§ TASK GOAL:
Extend the diary entry for Wednesday, 28 November 1860, picking up right after its last line, the exchange with the boy about the corn.

§ DOCUMENT TEXT:

▼

Wednesday, 28 November 1860

Very fine all day. Letter from J.B.E. to whom wrote.

Worked at the 2 Camapagnas, S. Sabbas, Ζαγώρι & Φιλάτες ― & improved all. “Mr. Jones” called ― to “take leave” ―― so I am really left alone in the Coffee room of this huge place.

At 2 I was seized with incapacity to work, ― & foolishness of high spirits. ― So off I walked ― all along to Hersham, & to Esher ― (how beautiful is the home on a hill with hanging woods close to the village!) ― & to Claremont, where I left cards on the 3 R.H.s ― Paris, Chartres & Joinville ― writing a mistake on each card ― half English ― half French. Walked all the way back, by 5 ― & dinner ― with Cockayne very loquacious.

Εἄν ἦτον ὁ καλός μου Γεώργιος! Ὦ καλε ανθρωπε — και φιλυπηρέτε*! στάθε καλά! ((“If [only] my good Giorgio [were here]! O dear man – and good servant! Be well!” Nina adds: “I couldn’t find φιλυπηρέτε in my dictionaries. It is a compound of the words φιλώ+υπηρετώ or υπηρέτης which probably means he who loves to serve, to help.”))

Near Hersham I heard a running behind me ― & turned round ― it was a small boy with a little sack over his head. I went on ― but he overtook me ― (I was walking slowly, having hurt my foot.) A rather impy child ― oldish ― but looking straight to ones face. Forthwith he spoke

“Boy” ― I say ― ain’t it been a nice day? E.L. Yes indeed.
(out of breath) “O! I’ve been a running so! E.L. Are you coming from school
“School! No I don’t go there now. I’ve been. ― Can you read & write then
Quite enough. Now I works. What do you work at
At Corn ――― (incomprehensible[)] What?
At frightening the birds from the corn. But there is no corn now, ――
No corn! What can you be thinking of! Why its all just a coming up! ―――― O! I fancied you meant ripe corn.

▲

§ MATERIAL PROVIDED:
▼

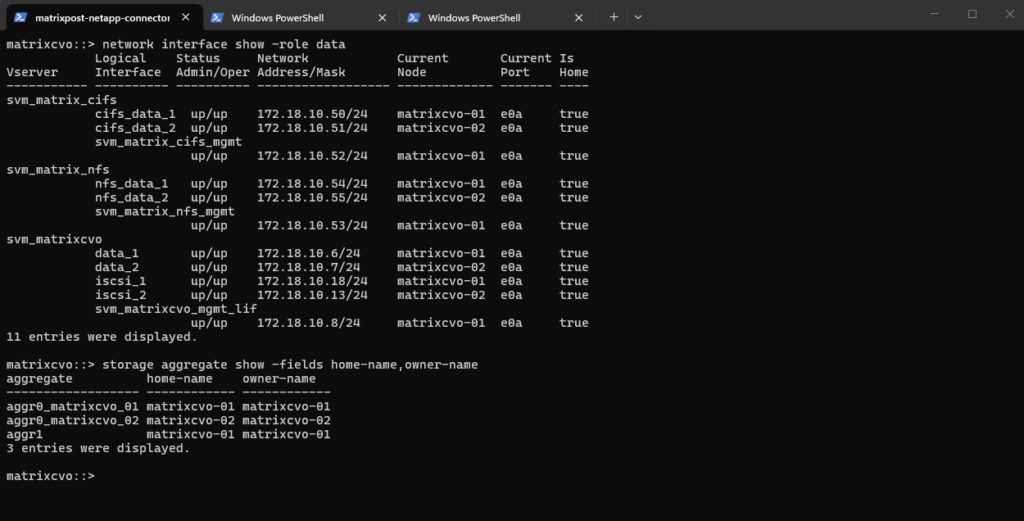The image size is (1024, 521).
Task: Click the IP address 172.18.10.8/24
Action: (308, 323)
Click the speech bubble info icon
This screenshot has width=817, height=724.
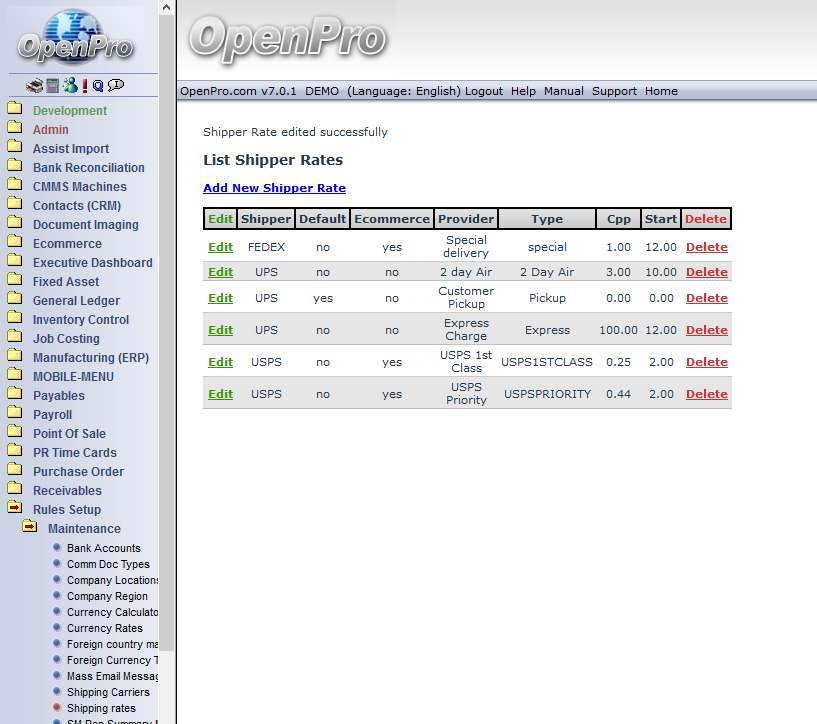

▲
▼

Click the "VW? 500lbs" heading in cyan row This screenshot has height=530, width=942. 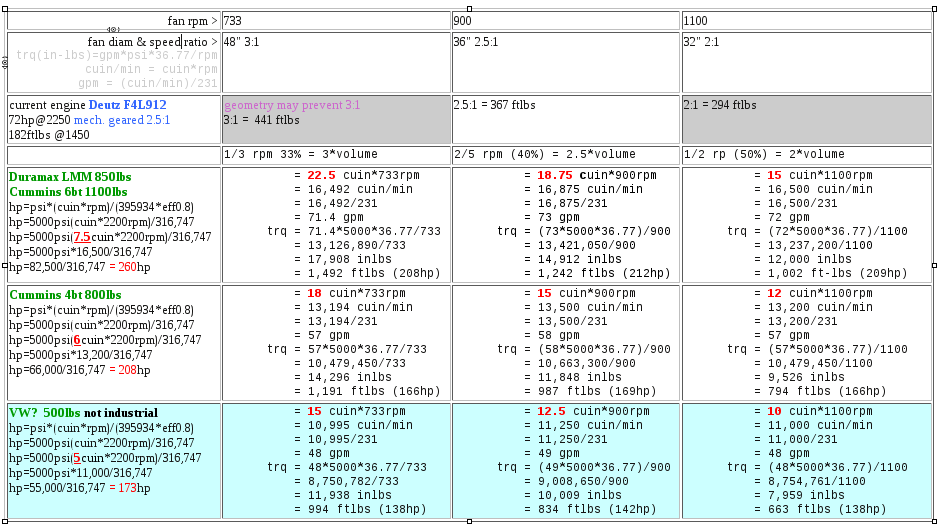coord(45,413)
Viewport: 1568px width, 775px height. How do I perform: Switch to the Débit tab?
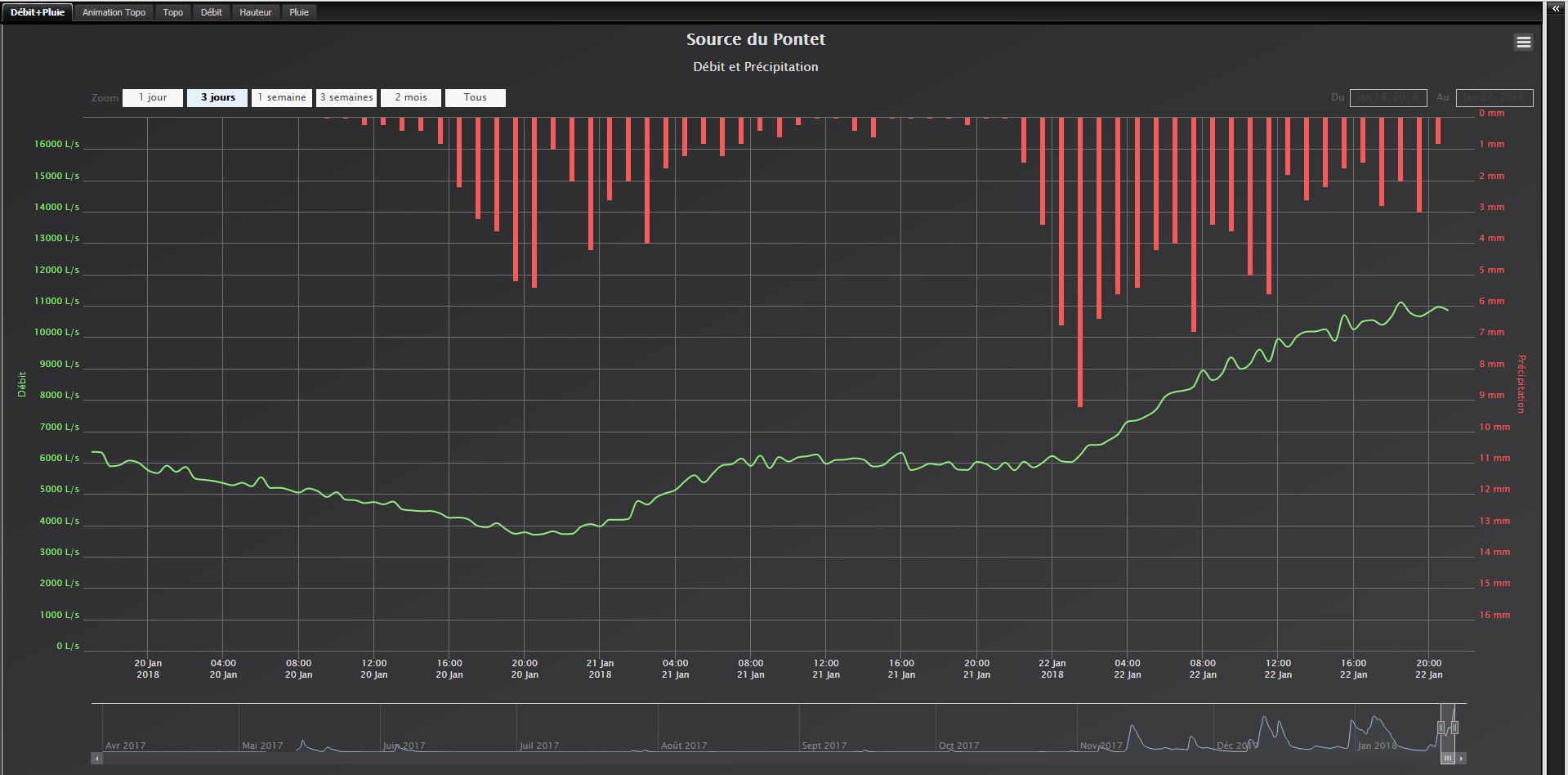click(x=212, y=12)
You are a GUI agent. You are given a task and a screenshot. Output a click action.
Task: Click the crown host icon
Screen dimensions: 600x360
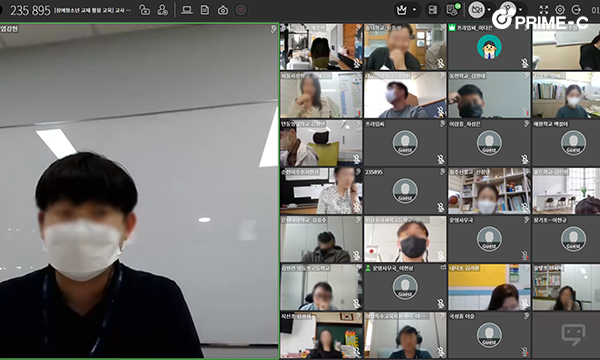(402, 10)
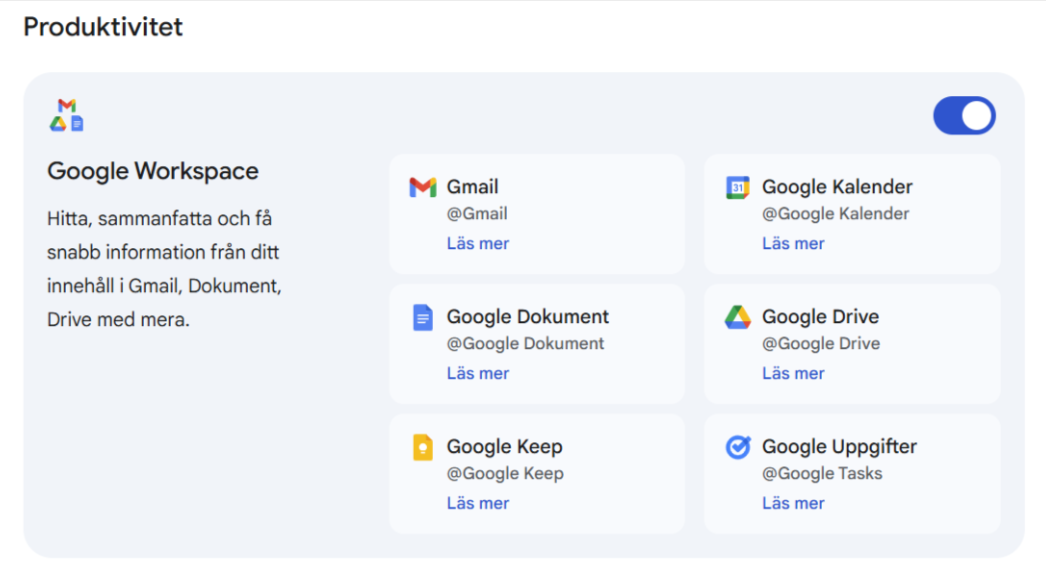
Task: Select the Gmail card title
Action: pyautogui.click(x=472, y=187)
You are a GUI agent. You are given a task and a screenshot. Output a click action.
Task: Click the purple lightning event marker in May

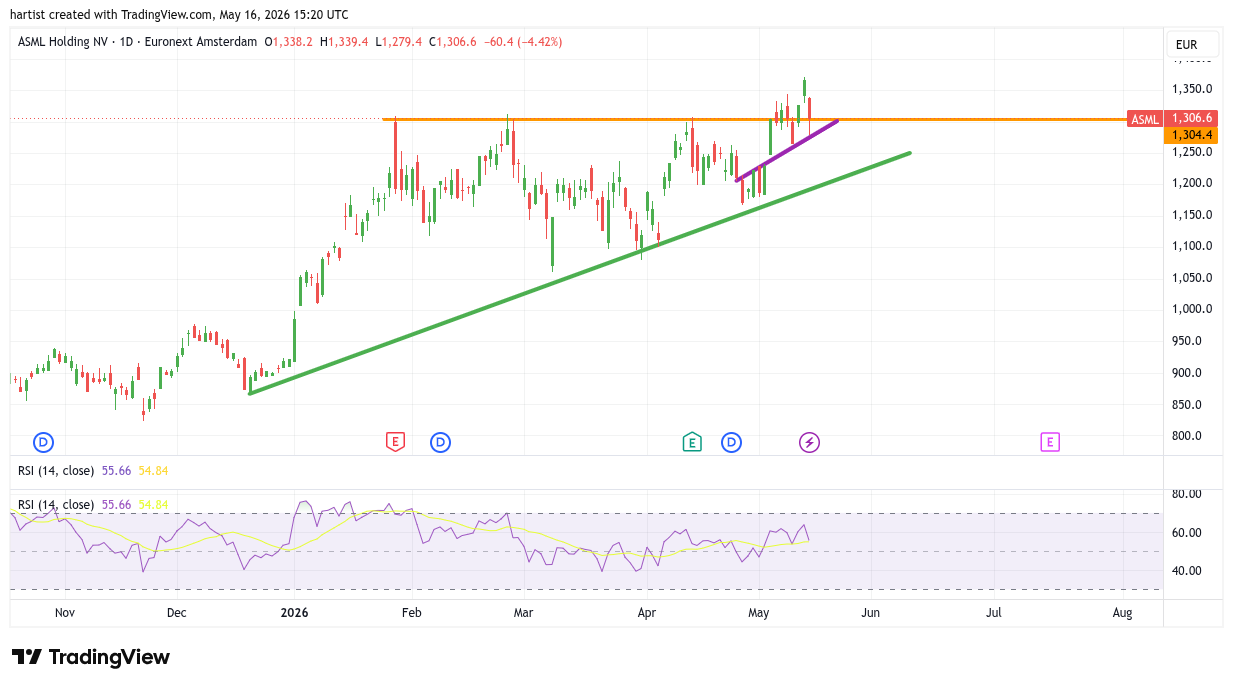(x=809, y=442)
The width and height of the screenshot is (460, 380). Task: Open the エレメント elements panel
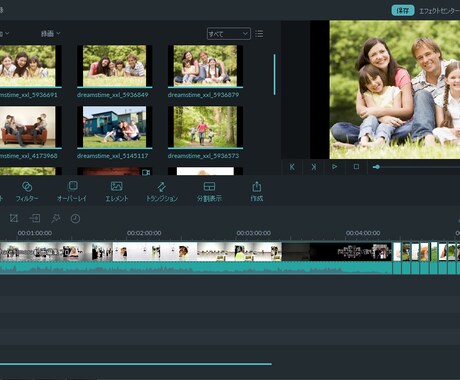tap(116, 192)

▲

§ ANSWER TO THE EXERCISE:
Ripe corn! ― (loftily.) ― it gets dark at 4 now. ― No. half past 4. What is the name of that River?
I don’t know. I only know he’s a river, & he runs into the Thames. ―

But you live near here don’t you?

O yes! by them poplars ― but I never heard the name of the river: only it can’t be the Thames, for that runs by Walton ― & Moulsey ((Molesey.)) ― & Kingston. ―

What do you earn a day?

6 pence. ― 3 shillings a week! & I buy all my own clothes! Look at these shoes! Well they are very good I think. & did you buy that red handkf too?
No ― that was given me.

How old are you?

I’m 8. But tomorrow I’m 9 because you see it’s my birthday

And what does your father do?

Father works out, he gets 13 shilling [in the next page:] a week he does. Mother don’t go out at all.

Then there’s my brother as is 16 . & 2 little sisters: & Aunt Sophy ― & Aunt Polly ― O! My! if there ain’t Bill & Jim trying to make the old pig go to the ―――

(Exit little boy suddenly ― just as the artist was going to give him 6d.)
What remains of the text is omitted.